> _EXERCISE_: Extend the README on the GCC plugin for run-time monitoring past its final sentence.

> _PROVIDED PASSAGE_:
Author: Erlend Hamberg and Lee Pike (leepike@galois.com)

Overview

This package generates run-time monitors for C/C++ programs compiled via GCC. The user adds an instrumented attribute to global variables to be monitored. A GCC plugin automatically instruments every occurrence in the program in which the variables are updated to save the variable's value. Thus, a stream of variable values is generated. The user can then write temporal properties over the streams of variables to check properties of the variables on-line.

Installing

Install the GCC plugin:

> cd GCC-Plugin
> make
> make test

This should result in some sample output from an instrumented program. Read gcc-plugin/README.md for more information about building and testing the plugin.

> _DATASET EXTRACT_:
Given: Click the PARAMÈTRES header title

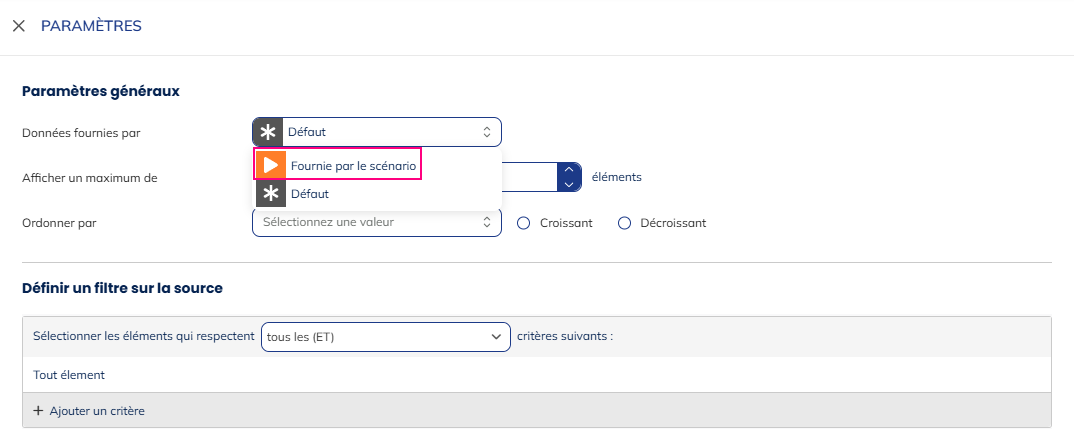Looking at the screenshot, I should pyautogui.click(x=91, y=26).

> _SOLVED EXERCISE_:
For cross-compilers, the plugin can be generated with a compiler on the host platform, but compilation must (1) be 32-bit if the cross-compiler is 32-bit, and (2) compile as C++ if cross-compilation is C++. Adjust the definitions of the compiler appropriately in the Makefile (e.g., gcc, g++, etc.). To compile as 32-bit, do

> make EXPLICIT32=1

After building and confirming the plugin works, do

> cd rtv-lib; cabal install

To install the Haskell package that depends on the plugin.

Usage

In rtv-example is a toy example using the framework. This will show a simple example of how to declare global variables to be instrumented so that GCC automatically records their history. Then, the values taken by the variables can be checked off-line or by a separate process.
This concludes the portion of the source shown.